The Australian economy expanded by 0.5 per cent in the June quarter as annual growth slowed to a fresh post-GFC low 1.4 per cent.
The quarterly increase was the same as the revised March quarter data and in line with market consensus, which was for annual growth to soften.
The Australian dollar rose from 67.63 US cents to as high as 67.84 shortly after the data’s release on Wednesday.
BIS Oxford Economics economist Sarah Hunter said there were no big surprises, with net exports and government spending underpinning sluggish growth.
The main drag came from inventories and construction, while consumer spending remains in the doldrums, increasing by just 0.4 per cent for the quarter – albeit a slight uptick on the pace of growth over the prior quarter.
Dr Hunter said growth was likely to remain relatively subdued until the early 2020s, but that year-on-year expansion may have found a floor.

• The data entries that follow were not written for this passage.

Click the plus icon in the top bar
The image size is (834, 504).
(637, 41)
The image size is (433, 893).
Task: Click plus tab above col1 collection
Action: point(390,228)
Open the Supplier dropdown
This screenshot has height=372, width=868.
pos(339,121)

“The June quarter is likely to be the trough for the (year-on-year) growth rate … as the very weak quarters from late 2018 and early 2019 drop out of the calculation,” Dr Hunter said.
Government final consumption expenditure contributed 0.5 percentage points to GDP growth during the quarter, while household final consumption expenditure contributed 0.2 percentage points.
Net exports contributed 0.6 percentage points to growth this quarter, reflecting strong exports of mining commodities.
Mining gross value added increased 3.4 per cent with strong production of coal and liquefied natural gas, while mining profits rose by 10.6 per cent driven by strong export growth and a continued rise in the terms of trade.
Mining investment rose 2.4 per cent, with increases in investment in machinery and equipment.
Dr Hunter said while there will be some support for households from recent cash rate cuts and federal government tax breaks, weak income growth will fundamentally constrain spending in the near term.
She also flagged that the residential construction downturn has further to run, while the positive contribution from net exports is also likely to fade, though remain positive, with the ramp up in LNG exports set to taper off.